Stored rows:
________________________________________
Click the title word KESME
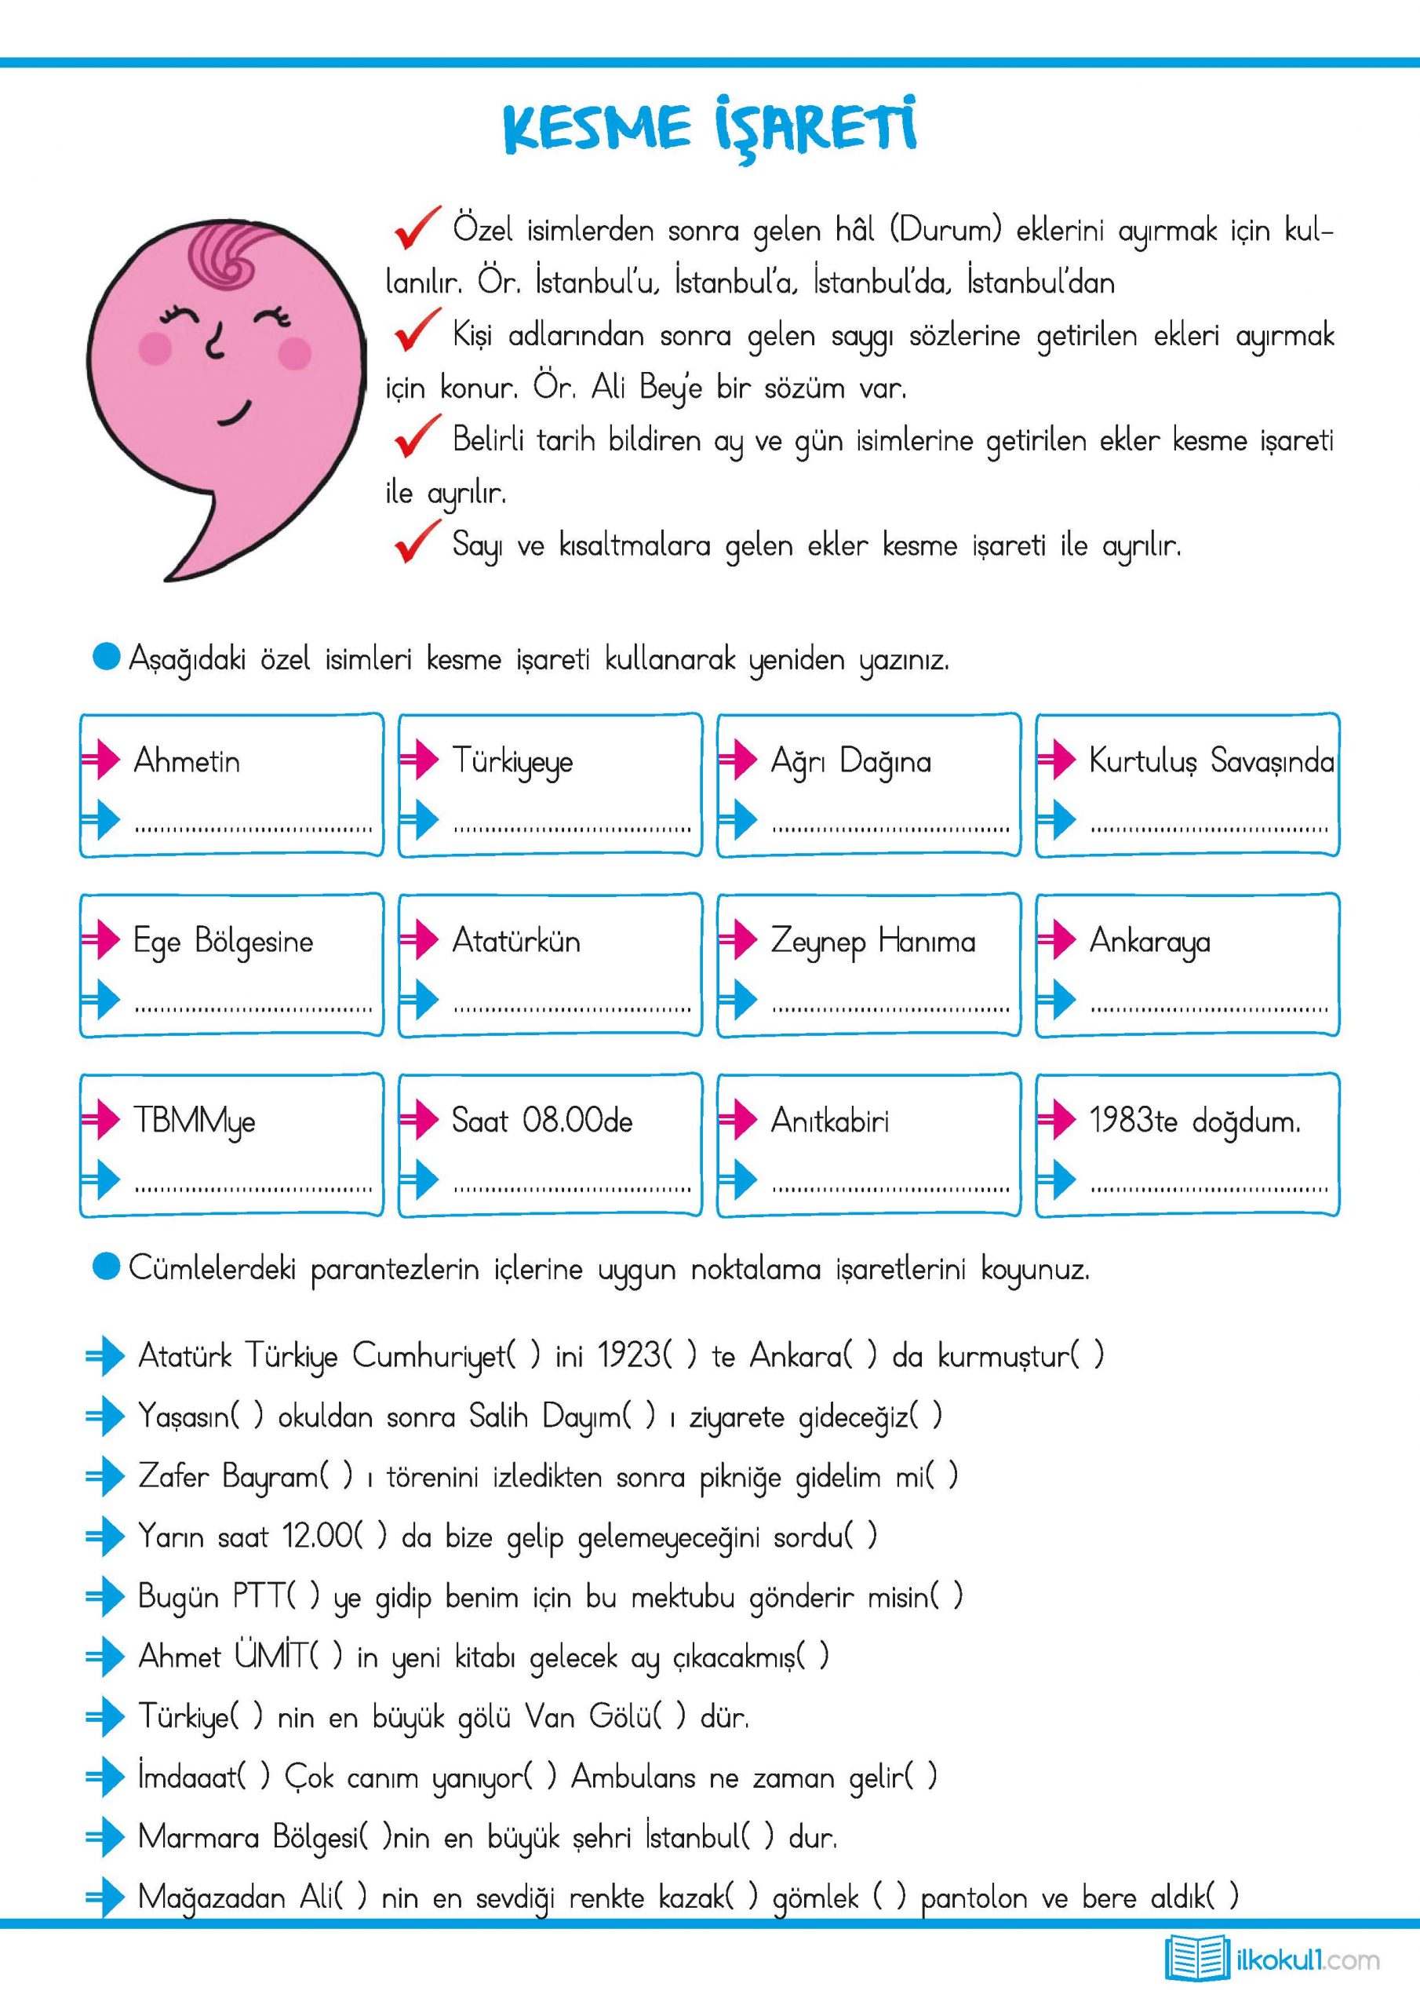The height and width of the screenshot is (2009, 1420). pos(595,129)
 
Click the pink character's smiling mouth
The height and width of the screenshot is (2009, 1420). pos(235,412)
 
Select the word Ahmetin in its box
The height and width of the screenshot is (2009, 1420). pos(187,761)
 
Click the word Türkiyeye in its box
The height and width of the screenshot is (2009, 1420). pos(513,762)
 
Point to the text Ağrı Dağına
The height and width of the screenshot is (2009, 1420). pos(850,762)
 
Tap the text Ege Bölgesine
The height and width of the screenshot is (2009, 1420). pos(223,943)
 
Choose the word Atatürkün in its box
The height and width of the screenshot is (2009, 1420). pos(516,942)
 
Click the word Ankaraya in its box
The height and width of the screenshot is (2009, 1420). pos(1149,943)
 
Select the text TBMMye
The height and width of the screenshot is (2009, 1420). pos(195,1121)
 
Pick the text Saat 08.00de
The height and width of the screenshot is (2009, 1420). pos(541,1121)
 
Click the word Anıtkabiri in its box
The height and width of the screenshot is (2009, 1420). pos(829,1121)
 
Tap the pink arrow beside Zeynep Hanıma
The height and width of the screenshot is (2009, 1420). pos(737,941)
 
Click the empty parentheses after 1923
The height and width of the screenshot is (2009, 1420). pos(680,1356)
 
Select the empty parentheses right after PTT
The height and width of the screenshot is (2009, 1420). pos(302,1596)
________________________________________
What you should do:
Repeat each of the records above word for word, keeping every line in order but leaving out the pictures.

Response:
Click the title word KESME
The height and width of the screenshot is (2009, 1420). pos(595,129)
 
Click the pink character's smiling mouth
The height and width of the screenshot is (2009, 1420). pos(235,412)
 
Select the word Ahmetin in its box
The height and width of the screenshot is (2009, 1420). pos(187,761)
 
Click the word Türkiyeye in its box
The height and width of the screenshot is (2009, 1420). pos(513,762)
 
Point to the text Ağrı Dağına
The height and width of the screenshot is (2009, 1420). pos(850,762)
 
Tap the text Ege Bölgesine
The height and width of the screenshot is (2009, 1420). pos(223,943)
 
Choose the word Atatürkün in its box
The height and width of the screenshot is (2009, 1420). pos(516,942)
 
Click the word Ankaraya in its box
The height and width of the screenshot is (2009, 1420). pos(1149,943)
 
Select the text TBMMye
The height and width of the screenshot is (2009, 1420). pos(195,1121)
 
Pick the text Saat 08.00de
The height and width of the screenshot is (2009, 1420). pos(541,1121)
 
Click the word Anıtkabiri in its box
The height and width of the screenshot is (2009, 1420). pos(829,1121)
 
Tap the pink arrow beside Zeynep Hanıma
The height and width of the screenshot is (2009, 1420). pos(737,941)
 
Click the empty parentheses after 1923
The height and width of the screenshot is (2009, 1420). pos(680,1356)
 
Select the empty parentheses right after PTT
The height and width of the screenshot is (2009, 1420). pos(302,1596)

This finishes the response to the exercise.